• **What you need to do**: Retype the records starting with the line that contains "Image resolution: width=1284" and going on through the line that contains "tap(493, 924)", both of those lines included.

• **Data for this task**:
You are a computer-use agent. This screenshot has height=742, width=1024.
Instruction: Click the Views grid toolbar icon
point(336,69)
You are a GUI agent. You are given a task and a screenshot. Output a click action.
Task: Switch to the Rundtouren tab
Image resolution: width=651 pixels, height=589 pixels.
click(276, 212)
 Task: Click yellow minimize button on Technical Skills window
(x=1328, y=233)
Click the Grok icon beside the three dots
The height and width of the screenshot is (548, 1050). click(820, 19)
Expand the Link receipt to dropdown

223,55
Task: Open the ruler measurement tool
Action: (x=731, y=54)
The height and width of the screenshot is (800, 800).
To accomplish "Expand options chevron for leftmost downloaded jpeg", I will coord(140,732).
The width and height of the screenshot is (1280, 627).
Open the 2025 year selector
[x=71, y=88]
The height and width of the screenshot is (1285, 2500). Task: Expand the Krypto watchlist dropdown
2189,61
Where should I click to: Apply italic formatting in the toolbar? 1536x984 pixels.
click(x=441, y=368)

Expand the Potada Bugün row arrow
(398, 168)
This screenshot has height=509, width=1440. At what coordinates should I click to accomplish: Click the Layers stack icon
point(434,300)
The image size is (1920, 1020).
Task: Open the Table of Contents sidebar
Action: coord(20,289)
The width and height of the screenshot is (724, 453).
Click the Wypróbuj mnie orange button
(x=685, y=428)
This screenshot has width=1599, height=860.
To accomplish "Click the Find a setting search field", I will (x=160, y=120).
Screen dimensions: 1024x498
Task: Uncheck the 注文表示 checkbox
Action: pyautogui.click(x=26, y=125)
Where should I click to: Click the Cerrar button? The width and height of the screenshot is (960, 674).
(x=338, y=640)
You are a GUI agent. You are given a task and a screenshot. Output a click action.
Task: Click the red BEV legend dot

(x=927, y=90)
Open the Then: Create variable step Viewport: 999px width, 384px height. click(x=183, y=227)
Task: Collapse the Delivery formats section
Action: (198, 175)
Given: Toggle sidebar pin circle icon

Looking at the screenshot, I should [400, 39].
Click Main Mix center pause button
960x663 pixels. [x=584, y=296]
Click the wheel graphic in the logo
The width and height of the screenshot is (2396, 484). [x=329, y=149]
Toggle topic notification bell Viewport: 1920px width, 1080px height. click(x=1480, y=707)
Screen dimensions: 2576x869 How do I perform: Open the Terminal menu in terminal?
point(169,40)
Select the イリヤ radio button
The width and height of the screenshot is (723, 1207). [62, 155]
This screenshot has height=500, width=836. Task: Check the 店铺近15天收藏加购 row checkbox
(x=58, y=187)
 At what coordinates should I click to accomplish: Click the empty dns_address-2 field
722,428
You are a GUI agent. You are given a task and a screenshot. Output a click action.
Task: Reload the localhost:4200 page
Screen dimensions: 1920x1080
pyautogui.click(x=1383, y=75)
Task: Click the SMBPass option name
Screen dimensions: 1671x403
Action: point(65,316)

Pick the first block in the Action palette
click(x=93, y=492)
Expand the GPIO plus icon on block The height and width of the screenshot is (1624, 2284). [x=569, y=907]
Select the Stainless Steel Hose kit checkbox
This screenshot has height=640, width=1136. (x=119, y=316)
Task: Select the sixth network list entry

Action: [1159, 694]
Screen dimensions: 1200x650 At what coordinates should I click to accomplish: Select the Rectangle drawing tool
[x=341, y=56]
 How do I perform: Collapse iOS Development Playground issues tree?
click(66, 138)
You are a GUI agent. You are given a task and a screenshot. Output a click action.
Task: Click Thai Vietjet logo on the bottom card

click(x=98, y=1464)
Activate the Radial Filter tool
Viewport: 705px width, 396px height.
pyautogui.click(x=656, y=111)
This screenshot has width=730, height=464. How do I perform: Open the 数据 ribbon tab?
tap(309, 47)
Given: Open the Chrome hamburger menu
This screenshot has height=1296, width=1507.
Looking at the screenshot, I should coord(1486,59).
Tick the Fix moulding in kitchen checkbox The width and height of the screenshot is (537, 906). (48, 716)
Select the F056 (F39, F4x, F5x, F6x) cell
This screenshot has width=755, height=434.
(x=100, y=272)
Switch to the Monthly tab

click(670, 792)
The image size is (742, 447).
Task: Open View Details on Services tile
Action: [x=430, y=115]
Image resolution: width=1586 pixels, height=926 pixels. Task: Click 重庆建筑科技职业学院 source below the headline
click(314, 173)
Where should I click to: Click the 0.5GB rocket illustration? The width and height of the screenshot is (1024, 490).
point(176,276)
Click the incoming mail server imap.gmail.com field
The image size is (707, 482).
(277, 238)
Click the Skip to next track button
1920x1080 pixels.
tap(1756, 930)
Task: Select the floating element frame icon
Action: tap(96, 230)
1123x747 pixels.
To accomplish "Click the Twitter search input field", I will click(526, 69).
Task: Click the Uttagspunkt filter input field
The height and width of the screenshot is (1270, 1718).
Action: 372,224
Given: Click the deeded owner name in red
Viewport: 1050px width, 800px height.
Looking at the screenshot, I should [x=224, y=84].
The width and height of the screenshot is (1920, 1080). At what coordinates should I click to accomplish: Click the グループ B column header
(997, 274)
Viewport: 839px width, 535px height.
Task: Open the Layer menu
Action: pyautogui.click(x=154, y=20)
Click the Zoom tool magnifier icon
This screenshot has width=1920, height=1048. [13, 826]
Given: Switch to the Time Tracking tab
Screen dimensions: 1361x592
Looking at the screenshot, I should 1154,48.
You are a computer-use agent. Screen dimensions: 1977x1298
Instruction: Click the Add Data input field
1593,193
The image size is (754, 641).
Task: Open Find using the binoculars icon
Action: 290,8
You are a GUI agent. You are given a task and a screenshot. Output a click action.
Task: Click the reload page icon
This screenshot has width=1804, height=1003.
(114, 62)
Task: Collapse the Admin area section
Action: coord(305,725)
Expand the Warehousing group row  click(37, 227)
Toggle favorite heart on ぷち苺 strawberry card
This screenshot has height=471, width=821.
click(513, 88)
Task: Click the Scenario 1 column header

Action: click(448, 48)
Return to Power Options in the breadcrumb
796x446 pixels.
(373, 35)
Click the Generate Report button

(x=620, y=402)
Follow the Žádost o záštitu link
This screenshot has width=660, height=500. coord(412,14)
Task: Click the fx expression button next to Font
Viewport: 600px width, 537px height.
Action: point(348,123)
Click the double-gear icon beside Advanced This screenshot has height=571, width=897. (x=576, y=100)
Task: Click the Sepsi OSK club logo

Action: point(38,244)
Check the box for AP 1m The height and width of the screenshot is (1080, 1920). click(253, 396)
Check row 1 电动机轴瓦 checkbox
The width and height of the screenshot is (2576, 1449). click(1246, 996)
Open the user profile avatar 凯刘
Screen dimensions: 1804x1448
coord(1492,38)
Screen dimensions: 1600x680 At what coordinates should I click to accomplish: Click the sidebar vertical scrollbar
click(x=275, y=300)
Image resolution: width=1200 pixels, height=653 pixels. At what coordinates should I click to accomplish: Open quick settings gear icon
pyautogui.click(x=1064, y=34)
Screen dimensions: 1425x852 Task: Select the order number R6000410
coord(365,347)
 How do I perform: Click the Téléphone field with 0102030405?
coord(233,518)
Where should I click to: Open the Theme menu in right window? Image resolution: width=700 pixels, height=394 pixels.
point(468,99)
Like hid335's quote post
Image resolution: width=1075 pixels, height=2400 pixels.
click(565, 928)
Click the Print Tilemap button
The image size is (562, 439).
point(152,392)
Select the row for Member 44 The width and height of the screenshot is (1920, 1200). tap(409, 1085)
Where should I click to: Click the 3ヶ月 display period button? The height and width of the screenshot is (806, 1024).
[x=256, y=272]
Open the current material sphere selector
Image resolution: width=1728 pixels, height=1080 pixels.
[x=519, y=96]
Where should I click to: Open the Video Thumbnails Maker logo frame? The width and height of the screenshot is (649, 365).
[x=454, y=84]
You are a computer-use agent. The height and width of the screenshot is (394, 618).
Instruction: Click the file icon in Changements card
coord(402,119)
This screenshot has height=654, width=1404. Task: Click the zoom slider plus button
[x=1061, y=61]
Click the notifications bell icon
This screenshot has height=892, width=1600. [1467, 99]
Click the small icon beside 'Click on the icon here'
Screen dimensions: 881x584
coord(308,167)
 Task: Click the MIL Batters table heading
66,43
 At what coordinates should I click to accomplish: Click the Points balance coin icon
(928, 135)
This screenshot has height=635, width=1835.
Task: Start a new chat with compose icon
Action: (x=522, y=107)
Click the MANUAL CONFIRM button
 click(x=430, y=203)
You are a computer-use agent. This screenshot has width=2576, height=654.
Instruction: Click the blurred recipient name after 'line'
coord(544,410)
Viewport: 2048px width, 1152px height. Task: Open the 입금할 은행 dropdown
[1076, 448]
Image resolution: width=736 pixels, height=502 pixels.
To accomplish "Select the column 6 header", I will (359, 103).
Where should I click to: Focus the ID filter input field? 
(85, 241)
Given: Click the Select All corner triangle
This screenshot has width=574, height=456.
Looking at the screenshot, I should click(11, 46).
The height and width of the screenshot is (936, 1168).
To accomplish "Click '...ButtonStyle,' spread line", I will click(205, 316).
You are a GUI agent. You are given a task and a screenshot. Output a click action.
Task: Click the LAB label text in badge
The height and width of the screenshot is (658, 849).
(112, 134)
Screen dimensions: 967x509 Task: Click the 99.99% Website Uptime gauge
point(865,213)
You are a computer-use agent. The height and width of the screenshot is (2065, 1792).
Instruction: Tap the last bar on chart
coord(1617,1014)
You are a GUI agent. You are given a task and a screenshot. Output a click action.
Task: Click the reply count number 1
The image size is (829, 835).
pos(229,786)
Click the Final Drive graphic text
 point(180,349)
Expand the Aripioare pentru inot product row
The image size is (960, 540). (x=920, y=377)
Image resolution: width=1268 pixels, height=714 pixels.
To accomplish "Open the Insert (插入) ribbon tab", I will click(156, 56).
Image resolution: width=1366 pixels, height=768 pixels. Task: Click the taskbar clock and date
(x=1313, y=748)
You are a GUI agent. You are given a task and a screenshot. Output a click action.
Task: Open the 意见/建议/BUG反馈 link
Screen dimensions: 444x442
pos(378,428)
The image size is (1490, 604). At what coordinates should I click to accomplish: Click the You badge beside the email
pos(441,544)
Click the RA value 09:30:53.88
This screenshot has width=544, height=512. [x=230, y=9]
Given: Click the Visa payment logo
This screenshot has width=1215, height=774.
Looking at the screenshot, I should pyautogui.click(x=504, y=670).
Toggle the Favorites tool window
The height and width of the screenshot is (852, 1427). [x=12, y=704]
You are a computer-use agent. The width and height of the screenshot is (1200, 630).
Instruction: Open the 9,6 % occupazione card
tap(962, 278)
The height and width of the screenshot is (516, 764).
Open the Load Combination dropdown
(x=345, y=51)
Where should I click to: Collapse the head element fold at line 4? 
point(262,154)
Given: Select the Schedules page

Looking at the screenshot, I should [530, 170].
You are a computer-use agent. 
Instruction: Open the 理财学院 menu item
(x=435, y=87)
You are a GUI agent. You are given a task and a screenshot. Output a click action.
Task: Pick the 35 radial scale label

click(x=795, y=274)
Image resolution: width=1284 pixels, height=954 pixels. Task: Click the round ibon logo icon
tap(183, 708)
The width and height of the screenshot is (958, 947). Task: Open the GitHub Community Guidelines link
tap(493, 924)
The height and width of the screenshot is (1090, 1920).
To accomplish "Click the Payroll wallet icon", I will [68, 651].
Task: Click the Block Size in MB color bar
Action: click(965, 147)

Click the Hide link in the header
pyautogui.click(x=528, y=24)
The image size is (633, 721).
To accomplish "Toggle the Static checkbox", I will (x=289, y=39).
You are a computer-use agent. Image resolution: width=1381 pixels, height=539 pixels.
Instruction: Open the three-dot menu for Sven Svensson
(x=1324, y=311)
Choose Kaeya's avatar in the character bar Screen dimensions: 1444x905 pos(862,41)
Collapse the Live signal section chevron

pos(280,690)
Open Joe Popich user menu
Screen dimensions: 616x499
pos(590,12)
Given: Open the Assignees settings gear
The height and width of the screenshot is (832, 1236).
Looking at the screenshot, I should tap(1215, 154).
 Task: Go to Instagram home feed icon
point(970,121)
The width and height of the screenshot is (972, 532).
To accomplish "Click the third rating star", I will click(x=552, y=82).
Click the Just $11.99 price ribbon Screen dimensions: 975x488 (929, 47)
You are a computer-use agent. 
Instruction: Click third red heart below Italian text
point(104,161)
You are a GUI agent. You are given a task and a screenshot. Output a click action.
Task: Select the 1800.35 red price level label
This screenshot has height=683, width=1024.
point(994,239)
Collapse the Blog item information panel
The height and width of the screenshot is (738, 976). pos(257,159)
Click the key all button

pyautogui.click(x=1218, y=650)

• **Solution for this task**:
Image resolution: width=1284 pixels, height=954 pixels. Task: Click the round ibon logo icon
tap(183, 708)
The width and height of the screenshot is (958, 947). Task: Open the GitHub Community Guidelines link
tap(493, 924)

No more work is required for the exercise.